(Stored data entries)
* * *

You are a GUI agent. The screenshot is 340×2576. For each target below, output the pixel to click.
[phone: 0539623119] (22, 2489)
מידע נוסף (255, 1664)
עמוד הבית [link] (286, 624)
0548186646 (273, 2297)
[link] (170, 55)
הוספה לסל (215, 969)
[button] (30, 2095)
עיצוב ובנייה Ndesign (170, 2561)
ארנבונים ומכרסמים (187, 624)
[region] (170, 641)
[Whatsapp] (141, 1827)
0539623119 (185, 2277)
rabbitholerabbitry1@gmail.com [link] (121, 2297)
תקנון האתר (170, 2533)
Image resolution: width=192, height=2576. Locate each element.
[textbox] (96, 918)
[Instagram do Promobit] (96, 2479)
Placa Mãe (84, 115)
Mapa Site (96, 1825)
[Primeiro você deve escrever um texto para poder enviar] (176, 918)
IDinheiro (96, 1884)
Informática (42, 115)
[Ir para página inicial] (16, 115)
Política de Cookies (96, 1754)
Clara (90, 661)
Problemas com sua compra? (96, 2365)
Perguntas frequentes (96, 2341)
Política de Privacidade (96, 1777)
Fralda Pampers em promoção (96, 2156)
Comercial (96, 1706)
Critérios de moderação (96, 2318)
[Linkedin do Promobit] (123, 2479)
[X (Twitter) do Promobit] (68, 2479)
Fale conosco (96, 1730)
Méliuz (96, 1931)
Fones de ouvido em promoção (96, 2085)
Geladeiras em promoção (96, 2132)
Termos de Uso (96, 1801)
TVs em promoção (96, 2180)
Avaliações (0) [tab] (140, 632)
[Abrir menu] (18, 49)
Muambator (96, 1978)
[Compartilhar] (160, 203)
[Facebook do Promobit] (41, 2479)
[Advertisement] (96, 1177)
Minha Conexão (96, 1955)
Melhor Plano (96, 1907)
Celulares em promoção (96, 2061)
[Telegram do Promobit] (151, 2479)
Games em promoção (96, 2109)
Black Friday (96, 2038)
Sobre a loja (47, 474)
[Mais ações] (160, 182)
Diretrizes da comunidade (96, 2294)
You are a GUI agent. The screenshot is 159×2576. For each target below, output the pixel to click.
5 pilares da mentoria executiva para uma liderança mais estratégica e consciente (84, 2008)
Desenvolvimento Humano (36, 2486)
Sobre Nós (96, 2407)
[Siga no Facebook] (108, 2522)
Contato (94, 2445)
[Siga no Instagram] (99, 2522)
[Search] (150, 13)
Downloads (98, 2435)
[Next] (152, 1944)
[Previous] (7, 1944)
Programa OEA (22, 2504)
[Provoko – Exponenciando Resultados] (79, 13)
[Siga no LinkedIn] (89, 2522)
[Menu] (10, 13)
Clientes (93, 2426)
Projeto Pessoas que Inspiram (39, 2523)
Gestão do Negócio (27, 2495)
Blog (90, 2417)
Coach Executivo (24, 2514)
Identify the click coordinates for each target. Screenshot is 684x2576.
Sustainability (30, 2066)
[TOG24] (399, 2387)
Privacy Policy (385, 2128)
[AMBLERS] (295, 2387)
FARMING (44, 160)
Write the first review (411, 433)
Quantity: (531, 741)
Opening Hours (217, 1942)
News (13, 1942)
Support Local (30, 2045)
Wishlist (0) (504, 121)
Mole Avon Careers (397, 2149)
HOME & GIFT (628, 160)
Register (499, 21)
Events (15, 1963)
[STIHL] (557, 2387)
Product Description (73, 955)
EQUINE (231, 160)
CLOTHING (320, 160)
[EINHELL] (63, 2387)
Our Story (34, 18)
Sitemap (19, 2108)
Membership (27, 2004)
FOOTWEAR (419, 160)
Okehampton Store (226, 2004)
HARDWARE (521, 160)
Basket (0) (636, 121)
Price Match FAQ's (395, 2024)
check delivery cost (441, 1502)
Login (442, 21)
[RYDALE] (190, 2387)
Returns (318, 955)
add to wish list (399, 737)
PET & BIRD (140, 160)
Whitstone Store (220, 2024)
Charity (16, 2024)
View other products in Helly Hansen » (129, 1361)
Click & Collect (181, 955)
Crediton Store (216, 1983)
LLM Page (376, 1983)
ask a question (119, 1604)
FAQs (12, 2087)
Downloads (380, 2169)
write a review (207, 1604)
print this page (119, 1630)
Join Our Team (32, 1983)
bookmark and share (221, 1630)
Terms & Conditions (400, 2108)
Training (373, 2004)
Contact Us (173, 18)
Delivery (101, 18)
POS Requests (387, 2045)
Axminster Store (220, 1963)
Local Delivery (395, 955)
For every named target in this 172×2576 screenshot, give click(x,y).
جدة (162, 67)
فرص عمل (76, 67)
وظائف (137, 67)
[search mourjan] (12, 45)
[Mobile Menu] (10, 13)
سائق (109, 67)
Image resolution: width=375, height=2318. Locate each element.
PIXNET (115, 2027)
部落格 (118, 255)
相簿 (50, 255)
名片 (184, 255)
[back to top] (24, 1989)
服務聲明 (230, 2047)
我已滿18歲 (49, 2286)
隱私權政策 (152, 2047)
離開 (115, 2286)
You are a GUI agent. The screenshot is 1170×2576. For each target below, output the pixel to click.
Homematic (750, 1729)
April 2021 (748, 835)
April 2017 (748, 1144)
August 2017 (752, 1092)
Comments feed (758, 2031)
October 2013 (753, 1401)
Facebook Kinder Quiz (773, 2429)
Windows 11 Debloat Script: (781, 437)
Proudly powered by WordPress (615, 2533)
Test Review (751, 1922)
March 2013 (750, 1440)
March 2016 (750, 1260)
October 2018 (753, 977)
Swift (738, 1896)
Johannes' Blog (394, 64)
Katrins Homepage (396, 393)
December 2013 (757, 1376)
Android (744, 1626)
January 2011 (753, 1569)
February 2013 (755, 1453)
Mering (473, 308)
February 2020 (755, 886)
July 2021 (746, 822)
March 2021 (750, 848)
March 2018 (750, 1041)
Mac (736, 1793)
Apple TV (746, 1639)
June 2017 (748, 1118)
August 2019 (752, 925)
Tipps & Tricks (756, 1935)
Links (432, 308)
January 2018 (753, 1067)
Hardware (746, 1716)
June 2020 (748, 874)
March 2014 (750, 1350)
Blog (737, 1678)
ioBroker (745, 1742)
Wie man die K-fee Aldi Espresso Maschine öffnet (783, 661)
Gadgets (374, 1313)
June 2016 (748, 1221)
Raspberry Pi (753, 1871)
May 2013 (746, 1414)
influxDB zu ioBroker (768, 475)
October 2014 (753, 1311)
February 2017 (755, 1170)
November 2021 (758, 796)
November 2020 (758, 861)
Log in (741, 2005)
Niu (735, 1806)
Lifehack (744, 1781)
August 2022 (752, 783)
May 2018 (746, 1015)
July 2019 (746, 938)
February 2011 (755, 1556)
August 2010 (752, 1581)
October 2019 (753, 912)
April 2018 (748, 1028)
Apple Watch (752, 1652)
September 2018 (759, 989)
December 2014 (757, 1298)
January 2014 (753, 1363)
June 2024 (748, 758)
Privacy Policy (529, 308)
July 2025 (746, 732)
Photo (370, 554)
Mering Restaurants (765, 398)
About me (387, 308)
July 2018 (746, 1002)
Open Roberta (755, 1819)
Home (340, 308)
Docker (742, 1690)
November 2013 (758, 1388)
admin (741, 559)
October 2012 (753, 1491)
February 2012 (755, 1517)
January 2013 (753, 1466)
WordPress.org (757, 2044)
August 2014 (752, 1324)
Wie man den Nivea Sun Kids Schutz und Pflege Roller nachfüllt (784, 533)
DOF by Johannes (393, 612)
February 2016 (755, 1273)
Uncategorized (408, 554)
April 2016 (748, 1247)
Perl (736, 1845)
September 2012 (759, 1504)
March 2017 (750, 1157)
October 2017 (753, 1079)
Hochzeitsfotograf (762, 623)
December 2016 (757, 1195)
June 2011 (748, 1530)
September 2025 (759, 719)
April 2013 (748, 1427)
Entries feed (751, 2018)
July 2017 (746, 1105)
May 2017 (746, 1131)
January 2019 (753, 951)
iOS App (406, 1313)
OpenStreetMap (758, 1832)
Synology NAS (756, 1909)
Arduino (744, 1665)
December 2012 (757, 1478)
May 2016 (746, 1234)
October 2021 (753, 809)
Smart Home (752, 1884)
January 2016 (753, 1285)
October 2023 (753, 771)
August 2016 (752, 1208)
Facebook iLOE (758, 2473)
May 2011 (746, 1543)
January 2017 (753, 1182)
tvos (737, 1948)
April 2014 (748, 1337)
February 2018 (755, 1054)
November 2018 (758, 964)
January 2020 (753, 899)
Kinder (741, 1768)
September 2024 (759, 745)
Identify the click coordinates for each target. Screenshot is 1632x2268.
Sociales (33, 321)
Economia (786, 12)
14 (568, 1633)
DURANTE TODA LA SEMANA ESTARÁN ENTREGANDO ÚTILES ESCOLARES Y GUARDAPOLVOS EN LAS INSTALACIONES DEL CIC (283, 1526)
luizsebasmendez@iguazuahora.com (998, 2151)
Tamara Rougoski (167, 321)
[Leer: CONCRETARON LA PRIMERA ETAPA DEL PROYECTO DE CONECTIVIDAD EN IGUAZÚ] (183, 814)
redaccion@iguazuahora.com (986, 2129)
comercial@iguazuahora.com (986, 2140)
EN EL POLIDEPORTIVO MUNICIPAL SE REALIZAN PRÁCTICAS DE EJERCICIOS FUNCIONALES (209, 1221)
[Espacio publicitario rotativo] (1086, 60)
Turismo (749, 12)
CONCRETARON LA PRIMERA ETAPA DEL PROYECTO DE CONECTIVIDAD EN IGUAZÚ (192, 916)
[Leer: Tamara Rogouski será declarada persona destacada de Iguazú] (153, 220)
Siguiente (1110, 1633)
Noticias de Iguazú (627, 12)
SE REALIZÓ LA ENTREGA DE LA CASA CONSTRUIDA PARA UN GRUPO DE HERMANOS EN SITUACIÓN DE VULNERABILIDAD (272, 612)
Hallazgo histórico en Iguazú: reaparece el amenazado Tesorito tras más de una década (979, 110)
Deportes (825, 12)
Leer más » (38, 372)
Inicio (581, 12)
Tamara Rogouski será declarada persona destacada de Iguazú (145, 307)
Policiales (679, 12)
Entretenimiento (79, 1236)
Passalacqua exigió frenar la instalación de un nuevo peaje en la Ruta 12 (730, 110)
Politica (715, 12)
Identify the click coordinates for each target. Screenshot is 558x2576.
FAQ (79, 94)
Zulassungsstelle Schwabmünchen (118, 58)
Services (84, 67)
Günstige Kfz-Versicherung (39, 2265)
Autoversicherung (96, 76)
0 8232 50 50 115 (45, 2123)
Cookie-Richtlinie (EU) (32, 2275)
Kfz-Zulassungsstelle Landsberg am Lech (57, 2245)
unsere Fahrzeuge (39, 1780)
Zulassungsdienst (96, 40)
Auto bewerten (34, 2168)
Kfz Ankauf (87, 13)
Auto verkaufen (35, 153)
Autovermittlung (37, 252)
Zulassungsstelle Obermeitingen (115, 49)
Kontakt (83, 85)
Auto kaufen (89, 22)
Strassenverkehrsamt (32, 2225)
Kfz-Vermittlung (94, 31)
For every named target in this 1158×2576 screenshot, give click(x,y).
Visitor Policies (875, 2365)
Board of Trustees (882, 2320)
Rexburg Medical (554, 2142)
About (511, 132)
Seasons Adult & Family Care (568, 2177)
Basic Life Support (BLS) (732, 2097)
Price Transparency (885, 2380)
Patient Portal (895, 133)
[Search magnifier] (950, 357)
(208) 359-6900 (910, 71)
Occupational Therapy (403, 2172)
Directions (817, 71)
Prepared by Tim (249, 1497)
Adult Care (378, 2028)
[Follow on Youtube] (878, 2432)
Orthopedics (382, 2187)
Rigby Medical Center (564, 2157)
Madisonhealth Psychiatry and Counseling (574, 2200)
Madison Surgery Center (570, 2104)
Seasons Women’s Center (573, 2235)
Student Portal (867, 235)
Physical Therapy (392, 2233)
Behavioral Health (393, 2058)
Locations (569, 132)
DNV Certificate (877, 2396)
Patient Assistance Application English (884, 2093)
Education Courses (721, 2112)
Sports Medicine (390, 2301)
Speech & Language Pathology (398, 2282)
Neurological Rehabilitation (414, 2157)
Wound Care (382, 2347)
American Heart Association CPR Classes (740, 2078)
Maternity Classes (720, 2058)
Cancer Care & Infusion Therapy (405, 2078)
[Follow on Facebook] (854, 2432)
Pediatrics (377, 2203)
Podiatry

* * *

=== The task ===
Please go through the data above and copy each line that has the word "ETAPA".

=== Task response ===
[Leer: CONCRETARON LA PRIMERA ETAPA DEL PROYECTO DE CONECTIVIDAD EN IGUAZÚ] (183, 814)
CONCRETARON LA PRIMERA ETAPA DEL PROYECTO DE CONECTIVIDAD EN IGUAZÚ (192, 916)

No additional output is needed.